Galenson’s examination of the economic structure of the trade, the organization of the markets, and the market behavior of the traders and the planters shows convincingly that all of the participants responded rationally to market forces and conditions. Royal African Company traders selected their slave cargoes carefully, with due regard for the status of their health, the preferences of the planters, and the changing condition of the markets in the colonies. Galenson provides fresh data on the sizes of slave cargoes and the ships that transported them, the mortality rate of the bondmen, and the seasonality of the trade. Between 1623 and 1725, for example, the mean size of the cargoes delivered was 231 slaves. Contrary to the findings of earlier scholars, Galenson’s data suggest that the length of a ship’s voyage “had no effect on the average daily mortality rate experienced by the slaves on the ship” (p. 40). The author speculates that the absence of a correlation between the two was the result of a “generally successful planning of slaving voyages” (p. 51). Similarly, the marked differences in the seasonality of the arrivals of slaves in the West Indies “suggests the use of strategies in marketing slave cargoes aimed at maximizing revenues” (p. 51).
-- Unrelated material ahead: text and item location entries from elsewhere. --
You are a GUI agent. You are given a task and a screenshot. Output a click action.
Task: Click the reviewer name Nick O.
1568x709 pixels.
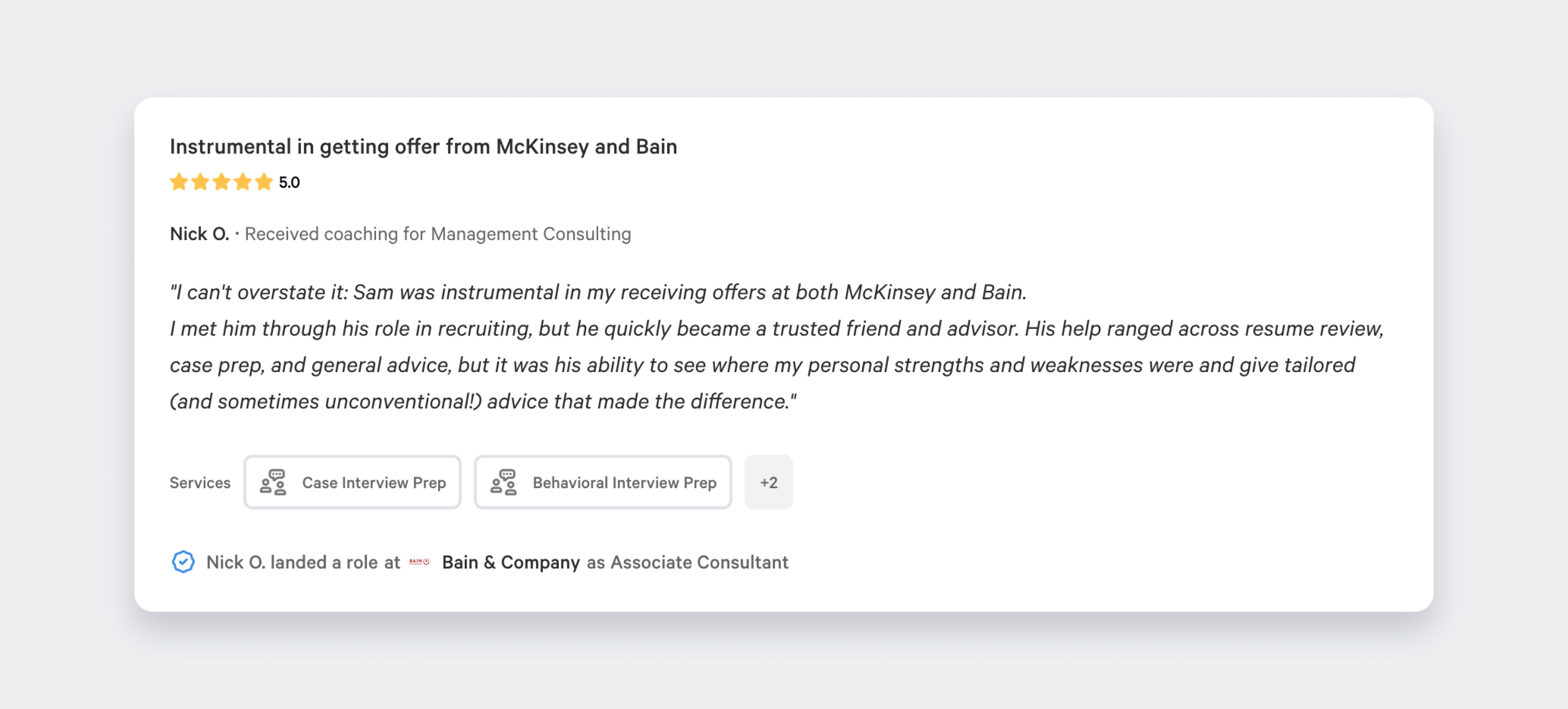(199, 234)
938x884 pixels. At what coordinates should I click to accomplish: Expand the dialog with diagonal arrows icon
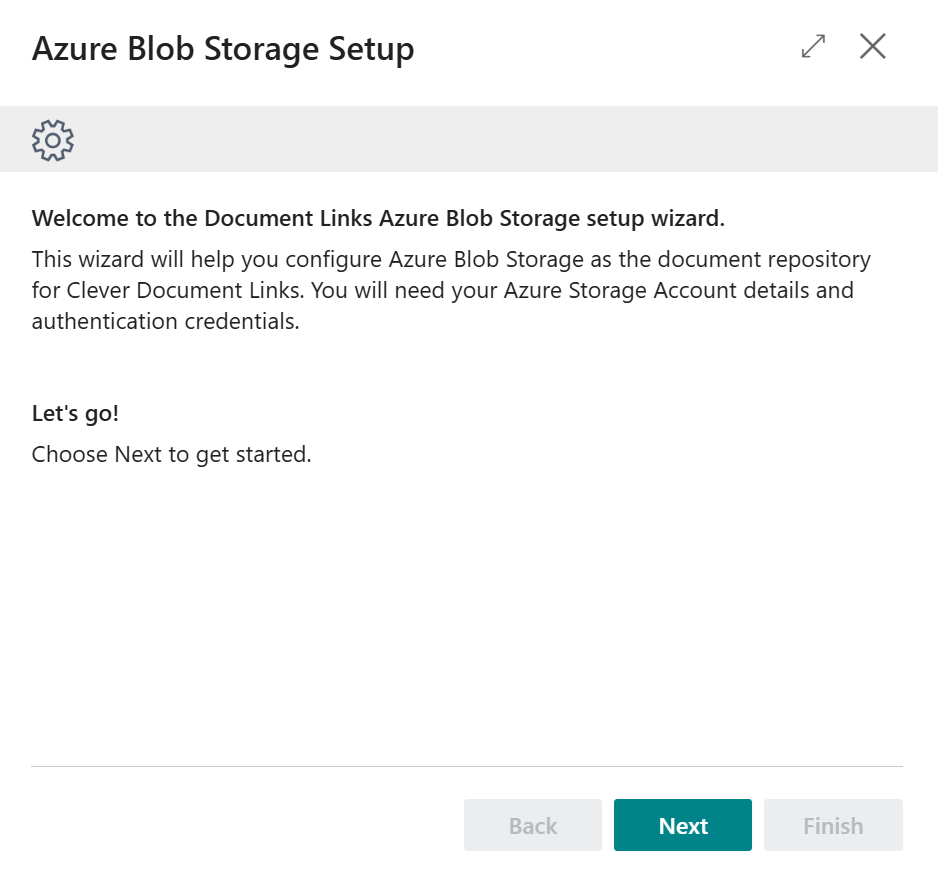point(813,47)
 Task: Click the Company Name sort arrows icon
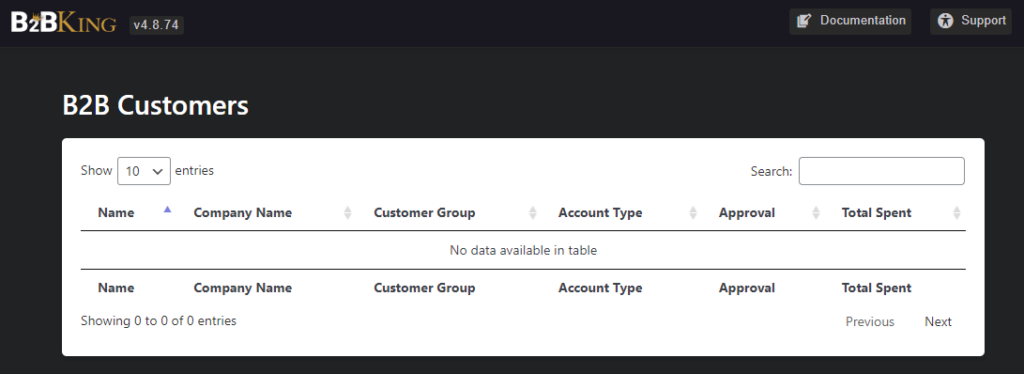347,213
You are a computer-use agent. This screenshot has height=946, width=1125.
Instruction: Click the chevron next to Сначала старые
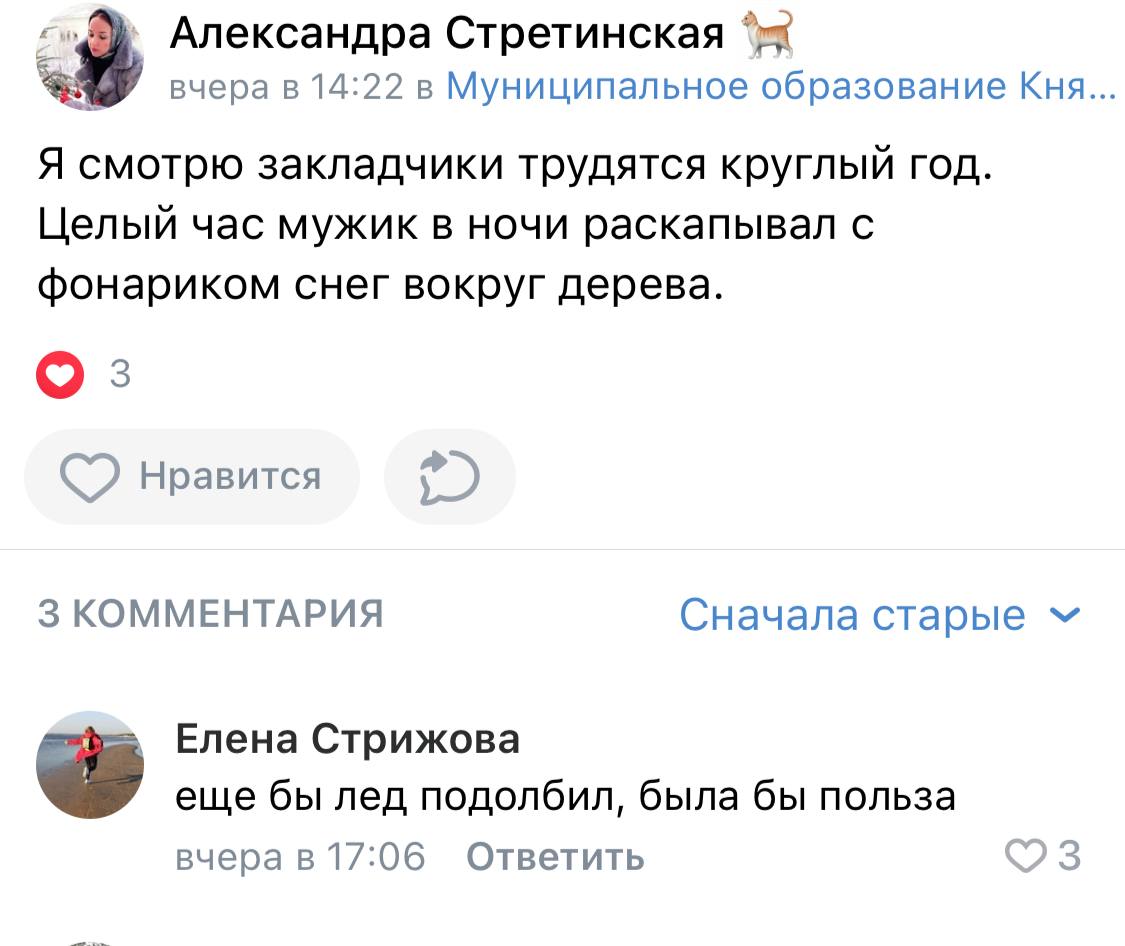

The author sheds considerable light on the reasons for the eventual failure of the Royal African Company. He takes issue with Adam Smith, who maintained that the company was destined to fail because directors of monopolies lacked the motivation to succeed in an enterprise as demanding as foreign trade. Galenson, on the other hand, concludes that technological constraints, principally the company’s inability to conduct rapid long-distance communications with its agents in the field, made effective supervision difficult and hampered swift responses to changing market conditions. Another factor contributing to the company’s demise was the high maintenance cost of its forts in Africa and the growing floating debt owed to it by its West Indian customers.
Galenson combines a wealth of quantitative data with qualitative evidence to illuminate the behavior of an important company in the slave-trading business. The result is a severe blow to the traditional view that competitive economic markets and profit motivation on the part of economic agents did not emerge as early as the seventeenth century.